##### Given entries #####

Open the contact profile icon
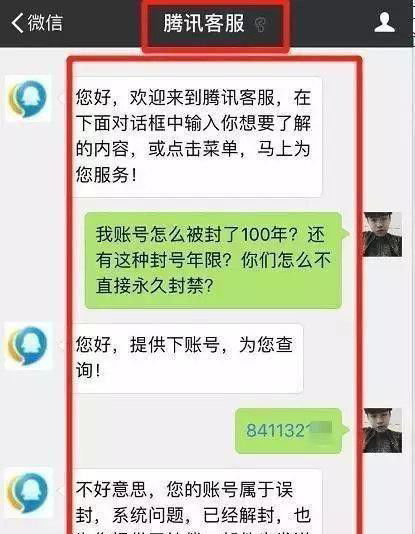415x534 pixels. coord(384,22)
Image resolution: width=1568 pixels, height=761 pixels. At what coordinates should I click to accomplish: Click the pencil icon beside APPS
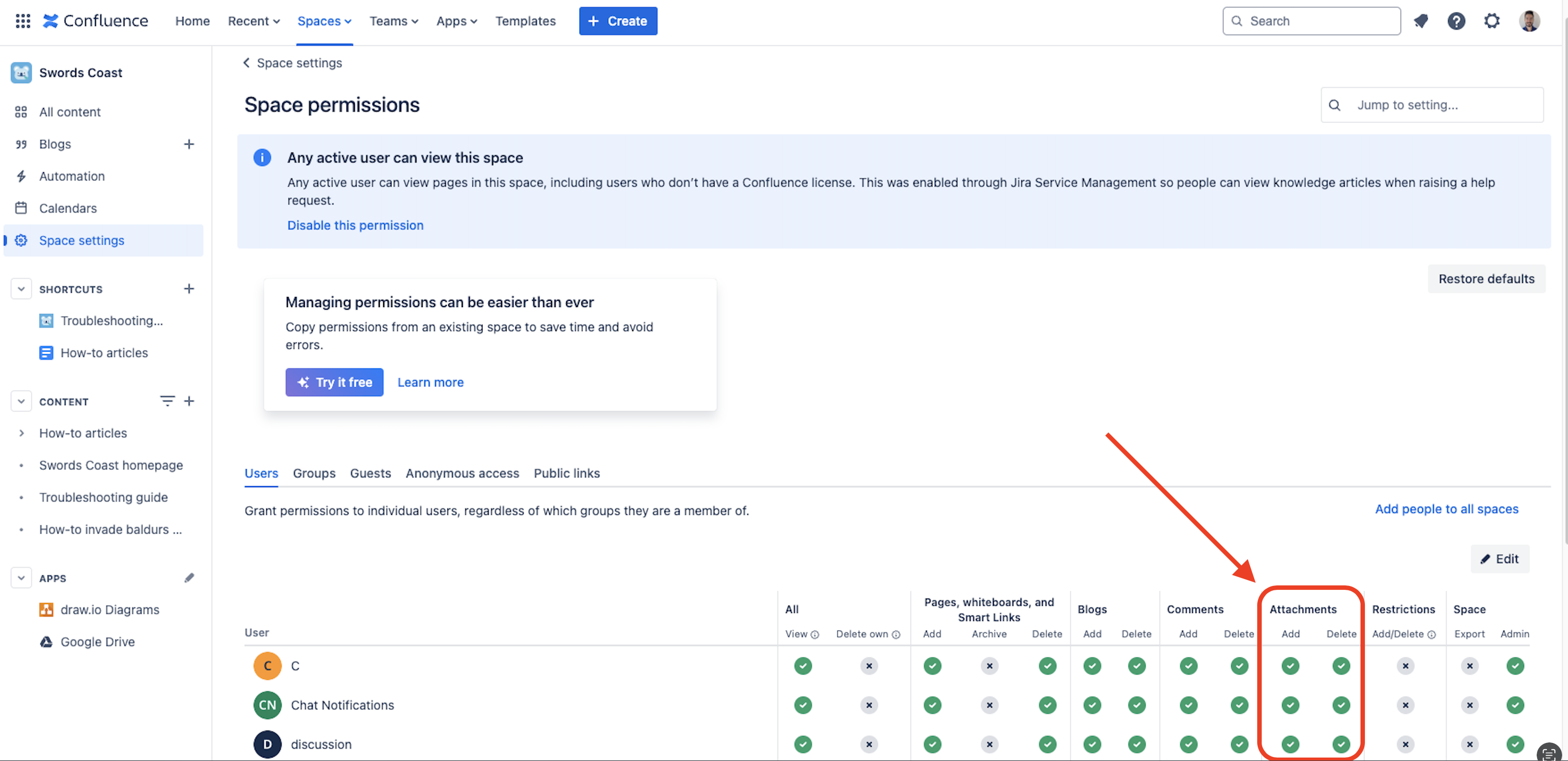pos(189,578)
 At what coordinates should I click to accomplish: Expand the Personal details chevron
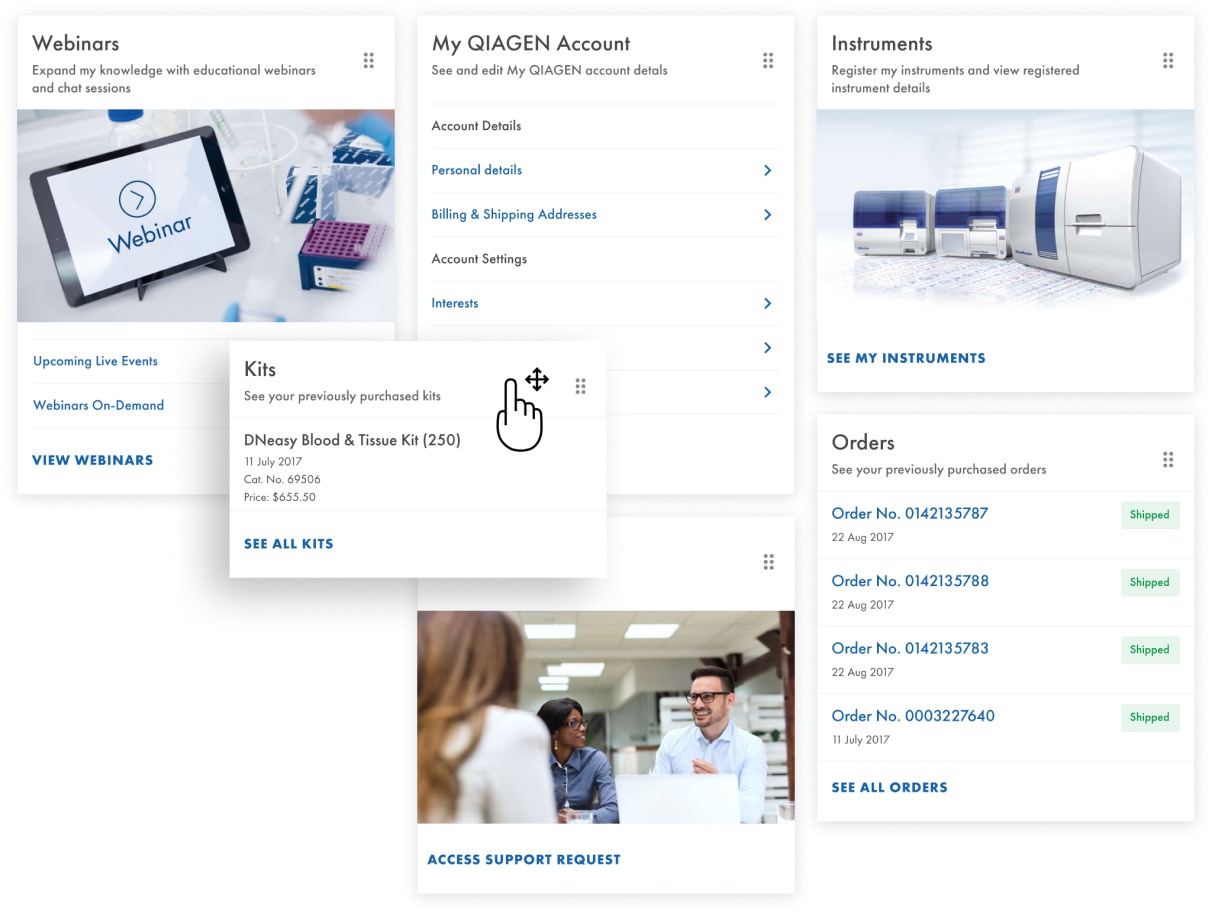coord(767,171)

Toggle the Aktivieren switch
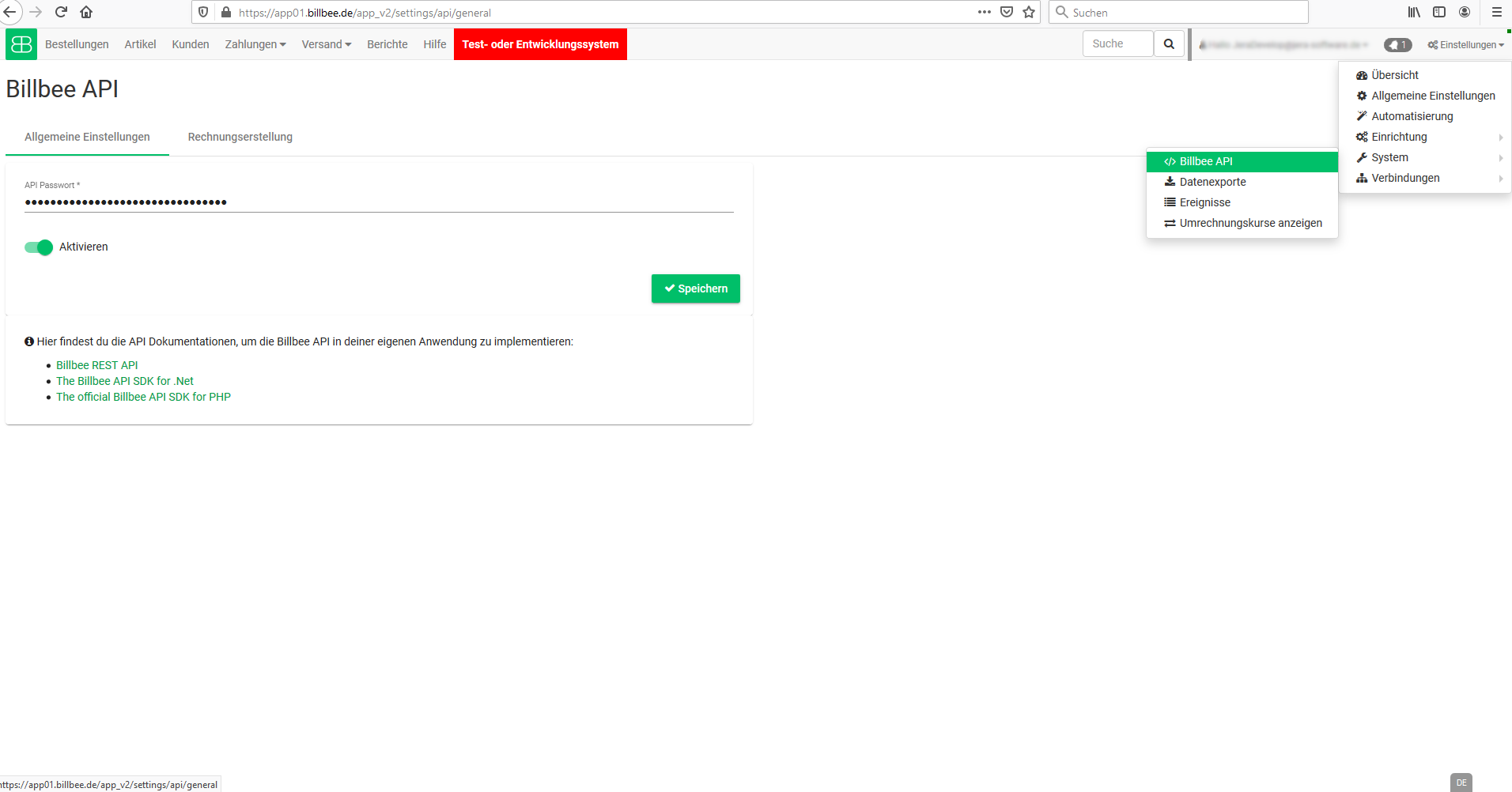pos(38,247)
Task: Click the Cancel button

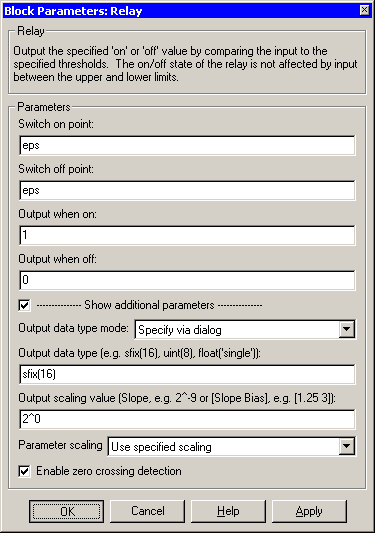Action: pos(148,511)
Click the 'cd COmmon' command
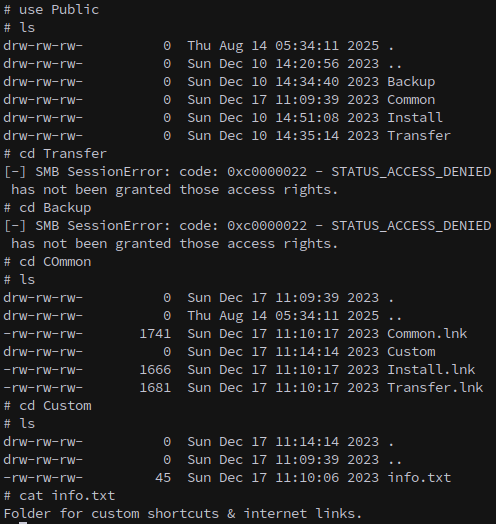The width and height of the screenshot is (496, 524). tap(55, 262)
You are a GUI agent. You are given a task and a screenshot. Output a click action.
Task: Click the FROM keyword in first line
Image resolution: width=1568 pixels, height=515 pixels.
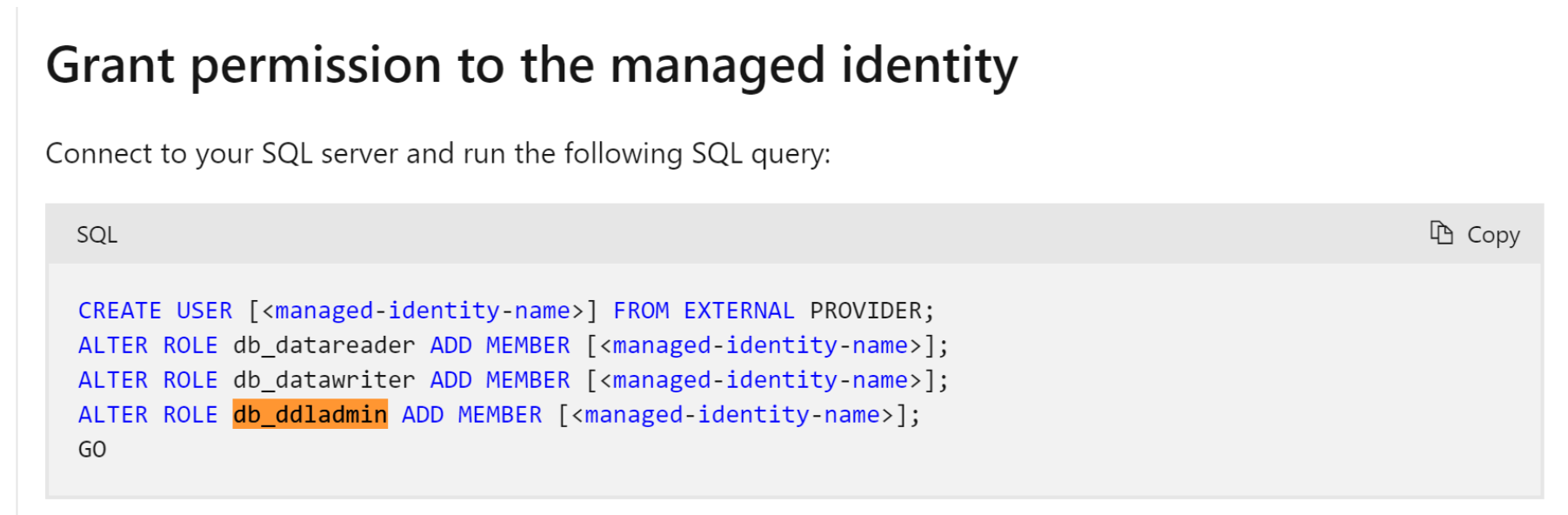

#####

= Written problem =
Reproduce the rows above from the line containing "Toggle the Aktivieren switch" up to and including the last row, with "Cancel" changed to "Close" and all else left unchanged. Leave the pictures out of your answer.

= Solution for this task =
Toggle the Aktivieren switch
pos(38,247)
Task: Click the Close button

Action: pos(148,511)
Click the 'cd COmmon' command
The width and height of the screenshot is (496, 524). tap(55, 262)
You are a GUI agent. You are given a task and a screenshot. Output a click action.
Task: Click the FROM keyword in first line
Image resolution: width=1568 pixels, height=515 pixels.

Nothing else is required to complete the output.